California Applicants’ Attorneys Association consultant, Mark Gerlach, told Jones that the problems begin with Utilization Review - inadequate instruction, direction and control over the UR process that is causing an excess number of IMR requests.

Gerlach believes there are too many UR decisions made on faulty or incomplete information because UR is not required to review complete medical records pertaining to a treatment request and physicians aren't tasked or willing to provide more information with their work loads. He proposes that UR reviewers undertake more effort to communicate directly with physicians making the treatment requests.

“Physicians will often say if they get a chance to talk to the UR reviewer, they can work things out. But in case after case, when you look at the UR decision, it says, ‘I attempted to call the physician twice, was not able to get through, and therefore, I’m denying the treatment,'” Gerlach claims.

That may be, but I think the issue is deeper - too much UR in the first place.

It was excess UR that caused the IMR process to be conceived and delivered via SB 863. The complaint from the negotiators of that bill was that too many medical treatment decisions were taking up judicial resources.

Now too many medical treatment decisions are taking up administrative resources.

And the common denominator is UR, because an IMR can not occur without a UR decision denying treatment in the first place.

I don't know who is making all of the IMR requests. IMR can be requested by the injured worker, his or her representative or the treating physician. I'm not sure it matters - IMR doesn't begin unless there is a UR denial.

And each IMR request costs the carrier (and ultimately the employer) $560 for a "standard review."

If what Gerlach says is true, that so many UR denials are based on failure to communicate, then there is a breakdown in the process as one file gets pushed off a desk to make way for the next file. The time burdens, the work load, the human factor, can not deal with the volume for whatever reason.

Workers' compensation has many areas of study and analysis.
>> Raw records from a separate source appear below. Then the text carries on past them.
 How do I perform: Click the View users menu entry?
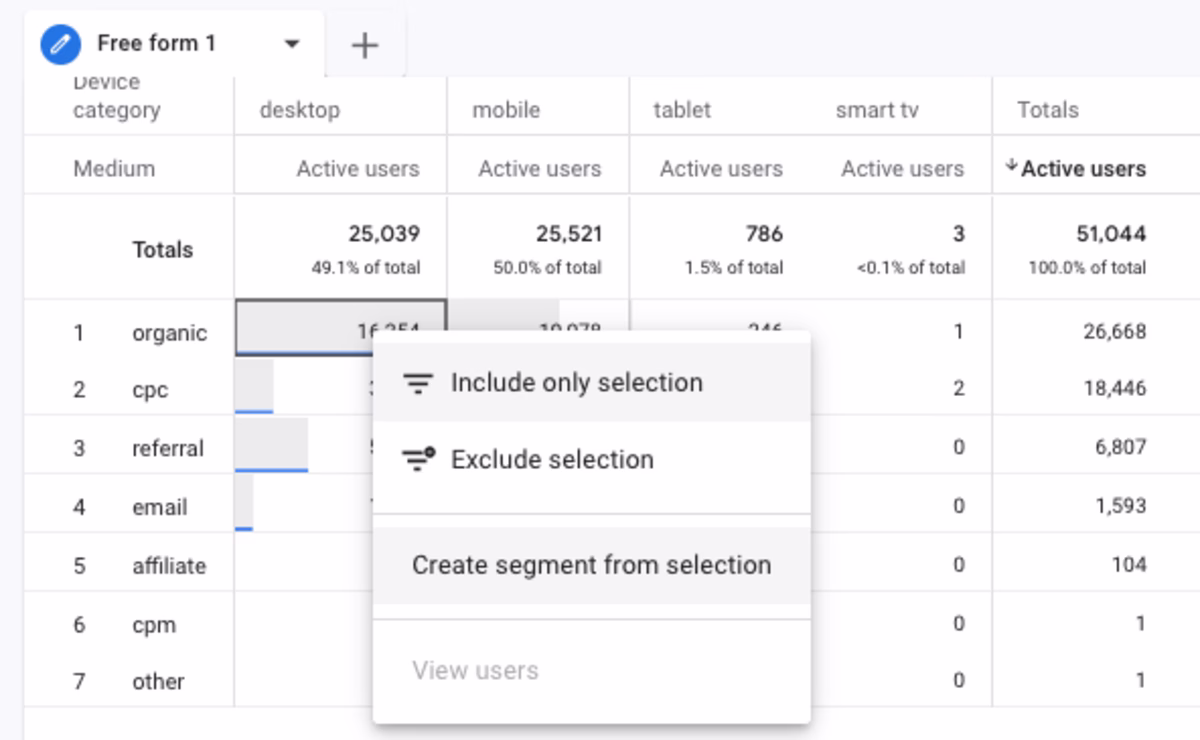pyautogui.click(x=475, y=670)
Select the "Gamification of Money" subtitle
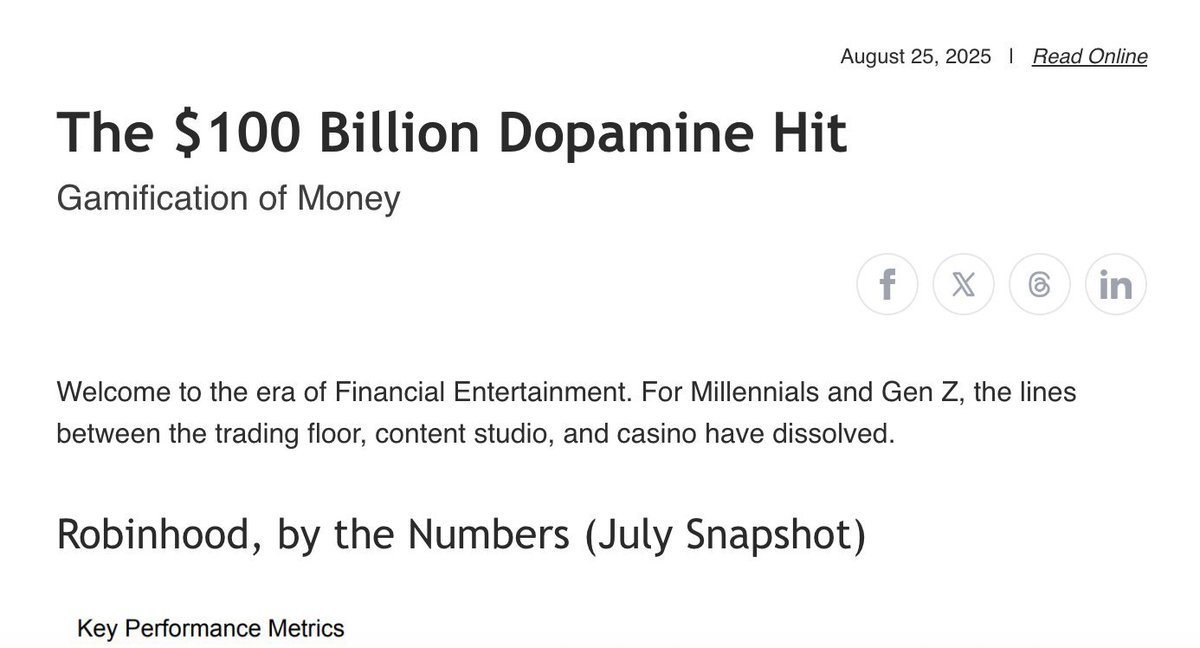The height and width of the screenshot is (648, 1200). point(228,198)
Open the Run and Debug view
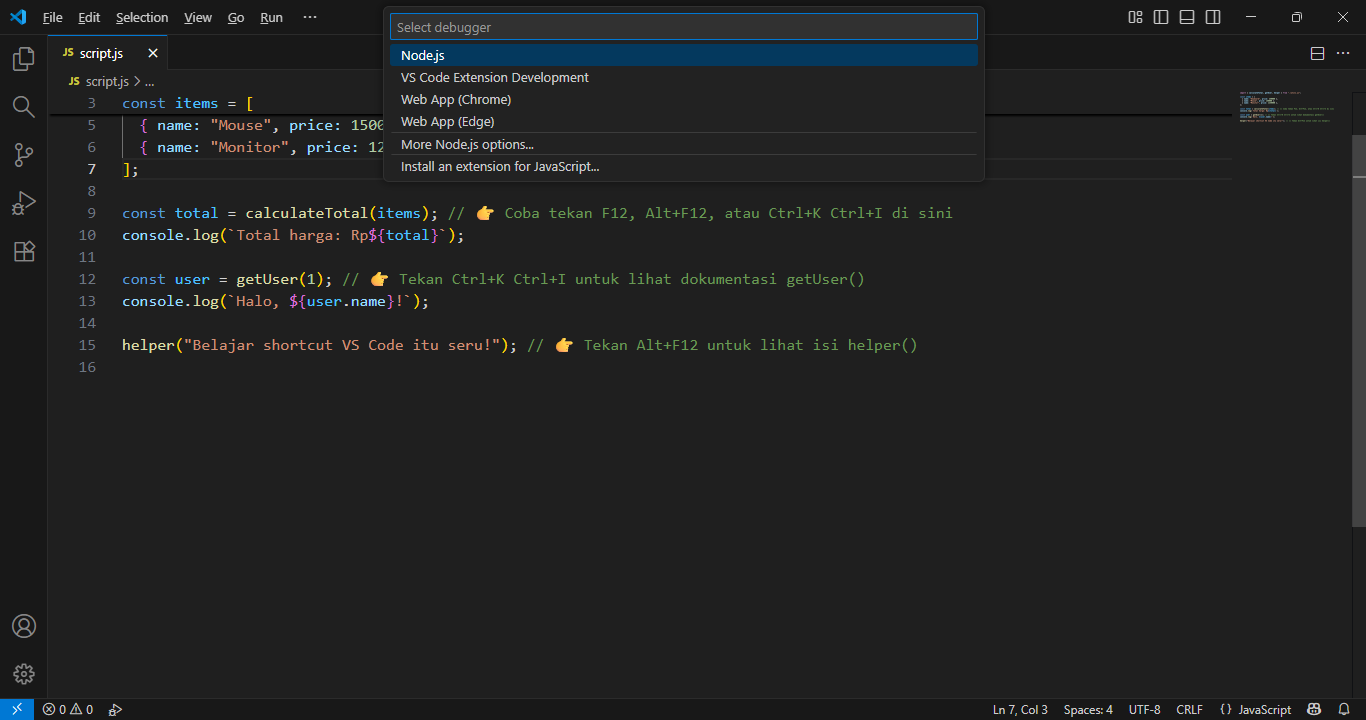 pyautogui.click(x=22, y=203)
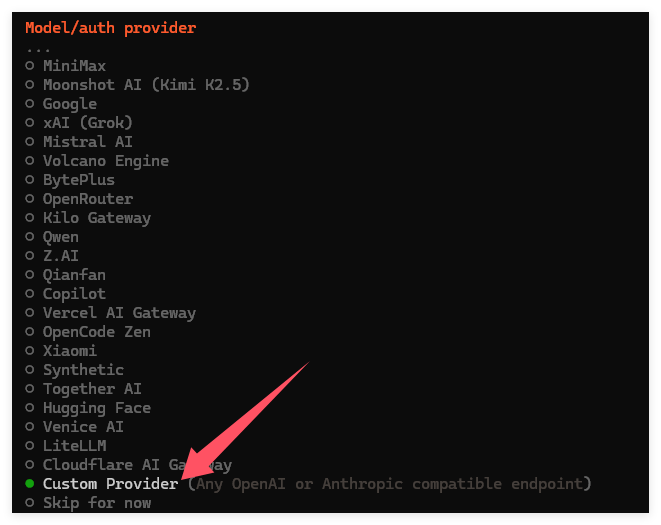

We look at lots of numbers to try and figure out what is happening, whether it is frequency and severity of injury, to volume of certain medical procedures or prescriptions - numbers are a big part of the workers' compensation analysis.
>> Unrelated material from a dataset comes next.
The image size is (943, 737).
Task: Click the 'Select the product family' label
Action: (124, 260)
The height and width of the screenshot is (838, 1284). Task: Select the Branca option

But one thing that we aren't very good at, and I think it's just because nobody has done it, is to follow the life cycle of a treatment request (or any other micro-process within the system).

This is called systems analysis - the study of sets of interacting entities to identify a better course of action and make a better decision than might otherwise have been made."
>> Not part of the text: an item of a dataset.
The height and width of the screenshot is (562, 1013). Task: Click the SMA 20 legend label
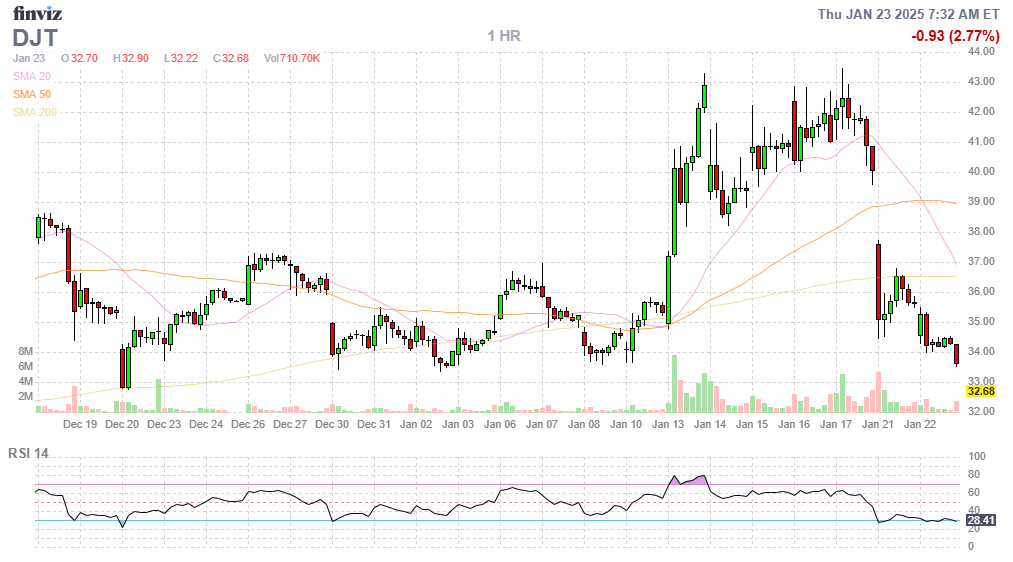pyautogui.click(x=31, y=76)
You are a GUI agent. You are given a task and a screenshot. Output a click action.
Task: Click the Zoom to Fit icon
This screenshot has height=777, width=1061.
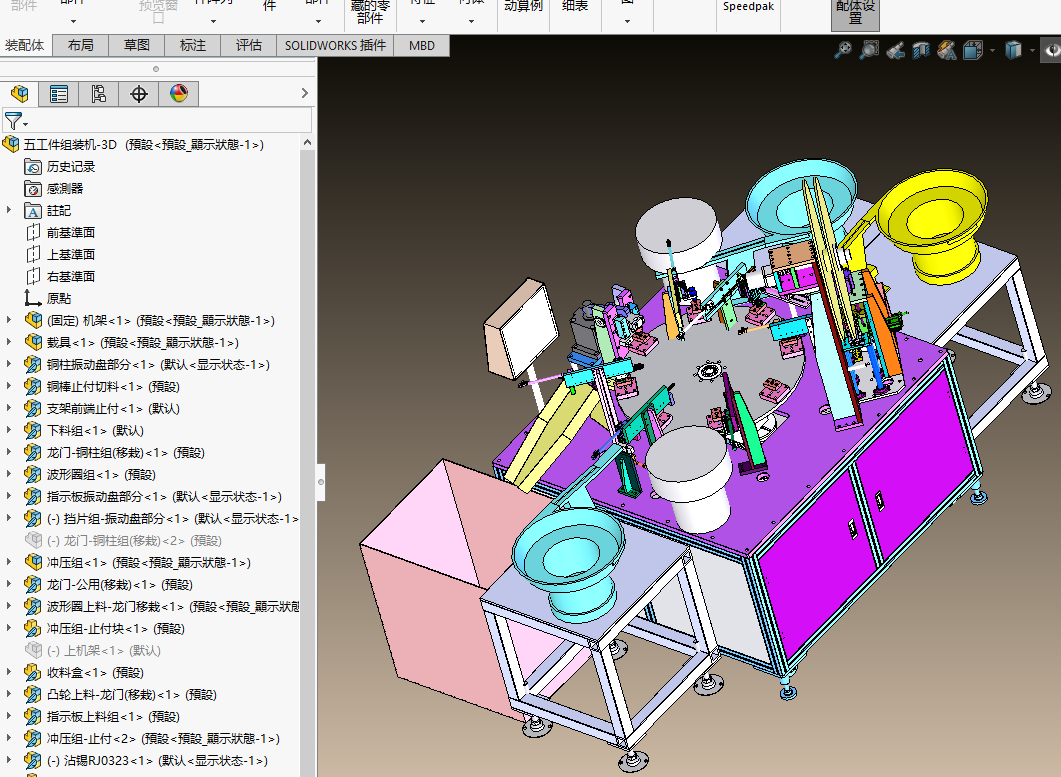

The truth is that we as an industry don't really know how this entire machine that has been constructed to process industrial injury claims really works. We have rules and procedures, laws and regulations, but the fact is that we don't have any real, foundational understanding as to how all of this impacts the momentum of a case.

When computers were first coming into the scene, Apple and Microsoft, and other top software vendors, spent tons of time and money actually sitting down with users to observe exactly how they interacted with the machines. Visual and auditory cues were observed, ergonomic tests were devised, users were interviewed, all in the attempt to completely understand the process by which someone interacts with a system to get the proposed work done, one step at a time.

This analysis allowed designers and engineers to skip redundant steps and build in better functionality and reliability.

Work comp is a Byzantine mess that has been compiled over the years to address concerns and desires of various special interest constituents without adequately studying how such changes would affect the actual life cycle of a claim file.

Assumptions were made based on anecdotal evidence often charged with emotional pleas that were not necessarily based on real, tested, validated data.

We can speculate, we can blame, but until we "walk a mile in [their] shoes" we really won't have any idea what to do.

1 comment:

  1. Legislators will never do this, and we have too many self-appointed experts who talk to perhaps 900 people in a small geographic area who think they don't need to do this.
    If you really want to have changes that adjusters and attorneys can use, then the State is going to have to post the proposed legislation on an open page, where everyone in the industry can go in and write their opinion BEFORE the law is legislated everyone plays catch-up.